Aus ihrem Verständnis des Kunstwerks als Körper im Raum entwickelte Clark ab 1960 die Werkserie Bichos (Tiere) – bewegliche Skulpturen aus geometrischen Metallplatten, die über Scharniere miteinander verbunden sind und vom Publikum manuell verändert werden können. Im Haus Konstruktiv zeigen wir nun eine Ausstellungskopie dieser Arbeiten, die Besucher:innen dazu einlädt, das Objekt eigenhändig zu bewegen.

1963 wandte sich Clark dem Faszinosum Möbiusband zu, wobei sie den entscheidenden Impuls dazu bereits Jahre zuvor erhalten hatte: «Max Bill war es, der mir, als er sich in Brasilien aufhielt, zeigte, wie man ein Möbiusband herstellt. Das war meine erste grosse Entdeckung – ich habe unzählige Nächte damit verbracht, dieses Phänomen zu erforschen … Viele Jahre später, als mir die traditionellen Ausdrucksmittel nicht mehr genügten, schuf ich Caminhando – ausgehend vom Möbiusband.»

Die konzeptuelle Arbeit Caminhando (Unterwegs, 1963), die auch im Haus Konstruktiv zu entdecken ist – besteht aus Papierstreifen, Schere, Klebstoff und einer Handlungsanleitung der Künstlerin: Die Nutzer:innen werden instruiert, einen weissen Papierstreifen verdreht zu einem Möbiusband zu verkleben.
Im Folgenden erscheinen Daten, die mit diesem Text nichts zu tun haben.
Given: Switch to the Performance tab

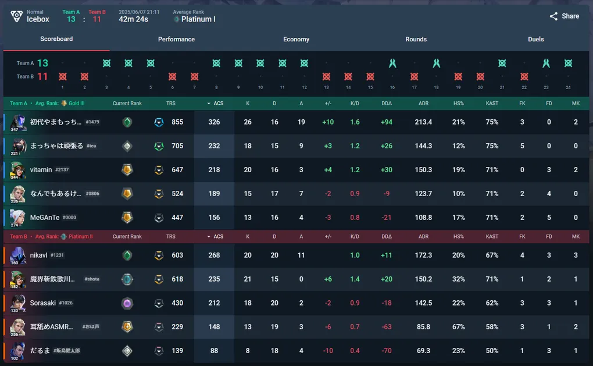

In einem nächsten Schritt soll dieses Band mit einer Schere der Länge nach geschnitten werden, bis der Ausgangspunkt erneut erreicht ist. An dieser Stelle erfolgt eine bewusste Entscheidung des oder der Handelnden: Der Schnitt kann entweder links oder rechts der ursprünglichen Linie fortgeführt werden. «Der Gedanke der Wahl ist dabei entscheidend, auf ihm beruht der ganze Sinn dieses Experiments. Das kreative Werk nämlich ist der Akt der Handlung an sich.» Wahrnehmungsgewohnheiten werden auf diese Weise durchbrochen und eine «Erfahrung einer Zeit ohne Grenzen und im endlosen Raum» ermöglicht.

Kurz darauf schuf Clark die Werkserien O dentro é o gora (Das innen ist das aussen, 1963), Trepantes (Larven, 1964) und Obra moles (Weiche werke, 1964), Objekte, die gleichfalls auf dem Prinzip des Möbiusbandes beruhen, aber aus flexibleren Materialien wie dünnem Metall oder Kautschuk hergestellt sind, sodass sie sich auch um Steine, Baumstämme oder menschliche Körper legen liessen.

In Diálogo de mãos (Dialog der hände, 1966) verbindet eine elastische, zum Möbiusband gedrehte Bandage zwei Handgelenke. Die Hände werden zu Hauptakteuren einer partizipativen Skulptur, die sich erst in diesem Kontakt, in der gemeinsamen sensorischen Erfahrung, verwirklicht: Die Bewegung der Hände bewegt auch das Band und verwischt Gegensätze wie innen und aussen, rechts und links, oben und unten. Clark ermöglicht damit eine Erfahrung von räumlicher Entgrenzung. Im Unterschied zur konkreten Kunst Max Bills, die auf Dauerhaftigkeit und Selbstreferentialität zielte, ist Clarks Arbeit flüchtig und erfahrungsbasiert. Diálogo de mãos markiert somit einen Schlusspunkt in der Auseinandersetzung mit der konkreten Kunst und eine Neusetzung der brasilianischen Moderne im Sinne des Manifesto antropófago.